Transcrivez sans rien changer un passage du texte sur Syriza : commencez aux mots « Oui, si Syriza » et arrêtez-vous après « biais d’un référendum? ».

**** Texte du document ****

Panagiotis Lafazanis: Si le peuple grec, par son vote et par le biais de Syriza, déclare un grand «non» à la troïka et aux mémorandums et un retentissant «oui» à l’annulation de la plus grande partie de la dette souveraine, dès lundi personne en Europe ne pourra ignorer cette nouvelle réalité. Je n’ai pas d’illusions, mais une grande victoire de Syriza va créer un environnement différent et tout à fait nouveau non seulement en Grèce, mais aussi dans toute l’Europe.

Oui, si Syriza l’emporte aux élections de manière triomphale, cela pourrait déclencher de grandes réorientations et de grands changements dans les pays européens qui peuvent faire boule de neige et créer un effet domino. Et des surprises positives nous attendent.

Vous avez parlé publiquement de «la dictature» de l’euro tandis que dans vos articles on trouve maintes références eurosceptiques. Pensez-vous que la Grèce devra réexaminer sa participation à la zone euro et cela devrait-il avoir lieu par le biais d’un référendum?

Syriza n’a pas comme choix la sortie de l’euro. Pourtant, la zone euro et l’Union européenne ne cessent d’aller du mauvais vers le pire. Et elles sont devenues la région la plus problématique du capitalisme au monde. Il nous faut de grands changements dans la zone euro et dans l’Union européenne. L’Europe doit s’arrêter d’être l’Europe du capital financier, des divergences abyssales et de la domination de l’Allemagne. Un renversement de progrès en Grèce pourra contribuer à ce changement et constituer une opportunité positive pour notre continent et pour un avenir différent. La Grèce a beau être un petit pays, elle dispose d’une «charge» historique et culturelle immense ainsi que d’une position géopolitique névralgique dans la région la plus critique du monde (à l’intersection de trois continents). La Grèce peut faire l’objet d’une expérimentation positive qui ouvrira de nouveaux horizons pour toute l’Europe.

**** Lignes fournies ****

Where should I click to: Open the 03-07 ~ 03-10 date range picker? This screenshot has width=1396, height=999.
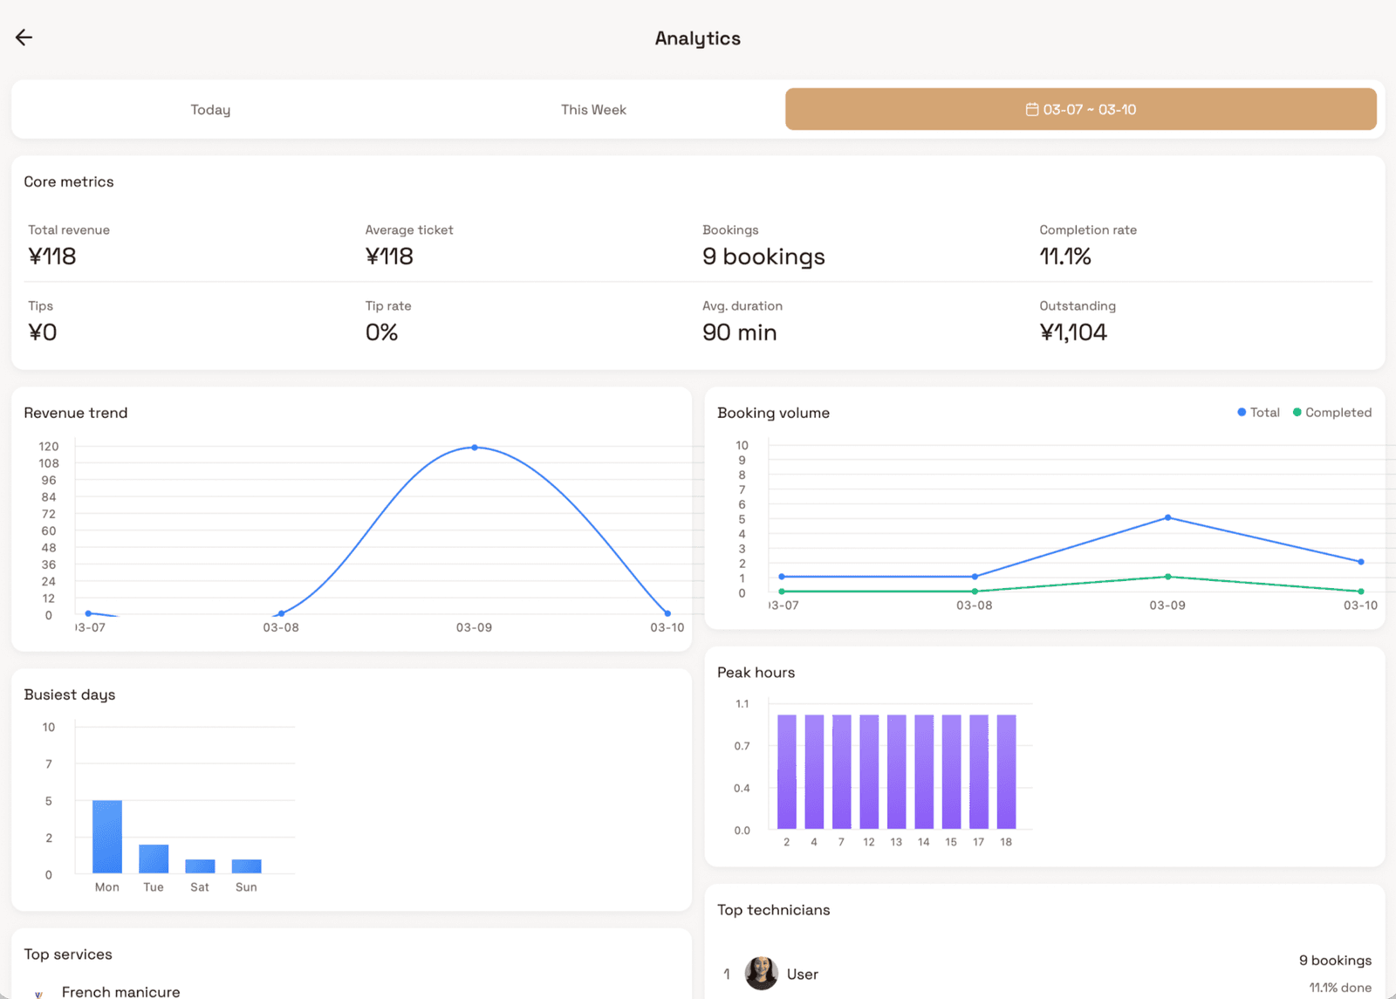coord(1080,109)
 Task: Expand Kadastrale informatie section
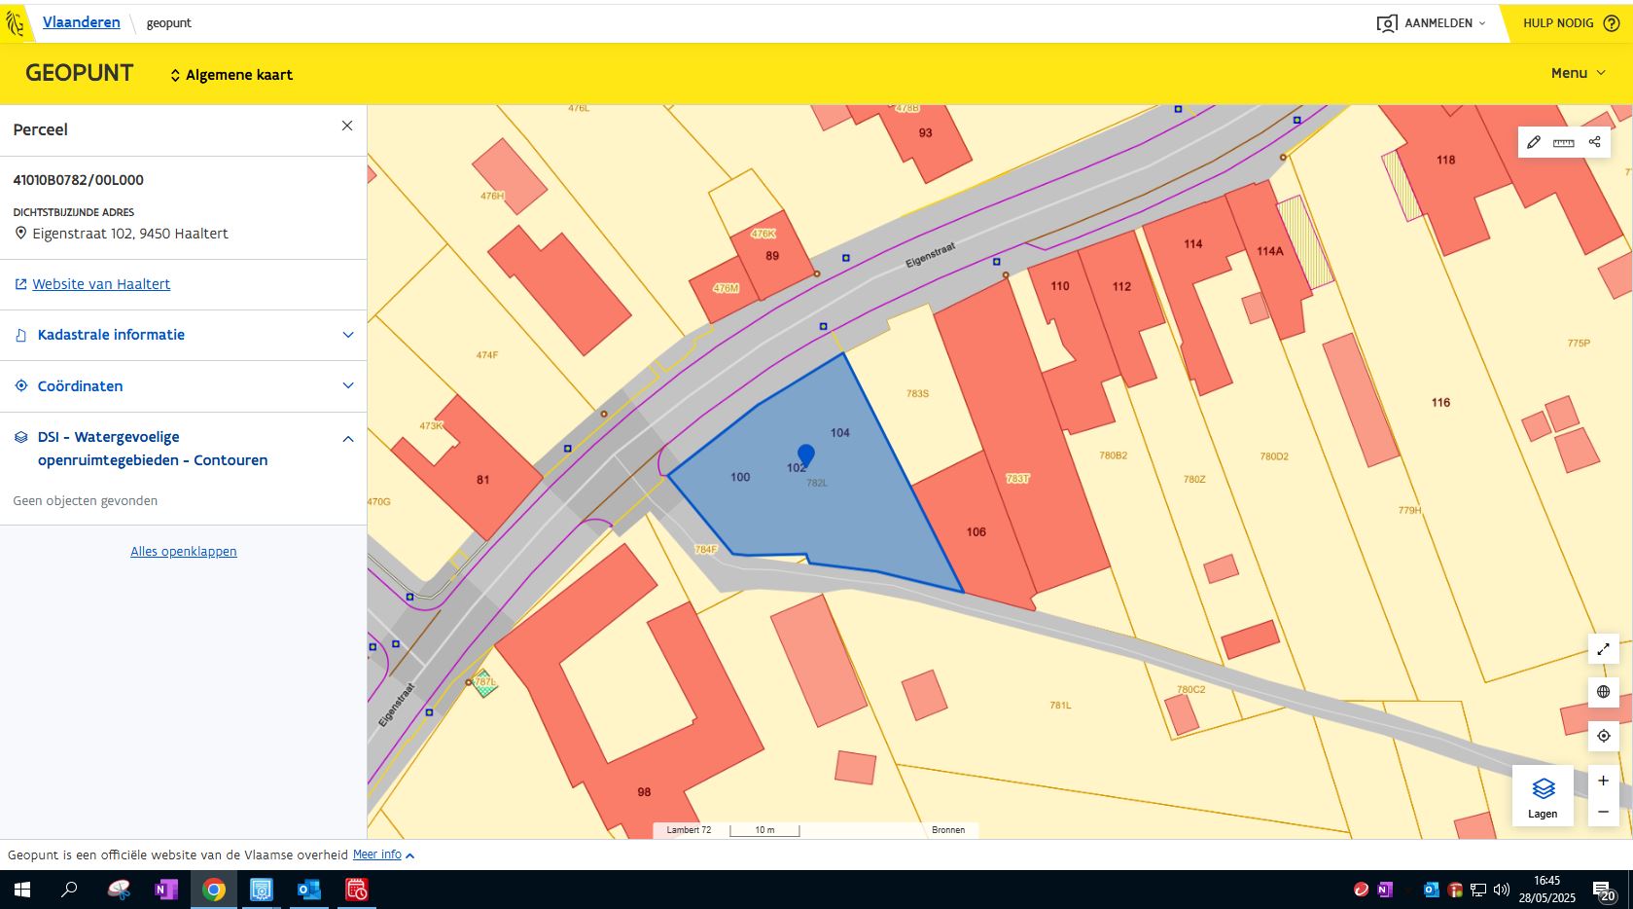(x=183, y=335)
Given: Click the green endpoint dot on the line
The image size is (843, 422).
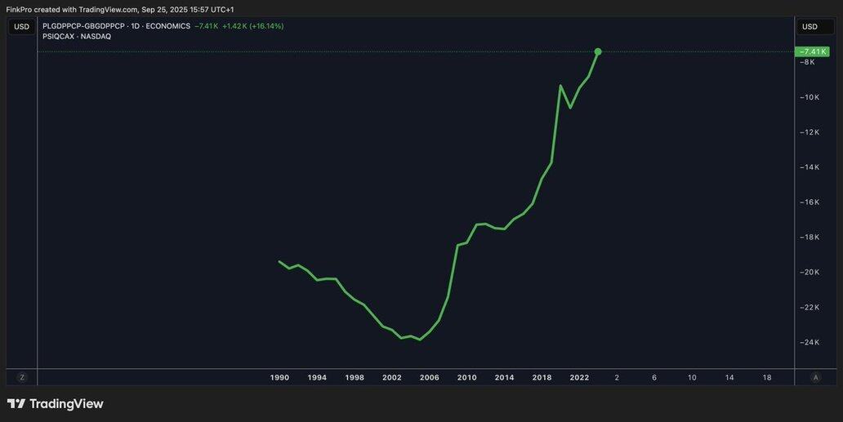Looking at the screenshot, I should coord(598,51).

****

## Corrigé
Oui, si Syriza l’emporte aux élections de manière triomphale, cela pourrait déclencher de grandes réorientations et de grands changements dans les pays européens qui peuvent faire boule de neige et créer un effet domino. Et des surprises positives nous attendent.

Vous avez parlé publiquement de «la dictature» de l’euro tandis que dans vos articles on trouve maintes références eurosceptiques. Pensez-vous que la Grèce devra réexaminer sa participation à la zone euro et cela devrait-il avoir lieu par le biais d’un référendum?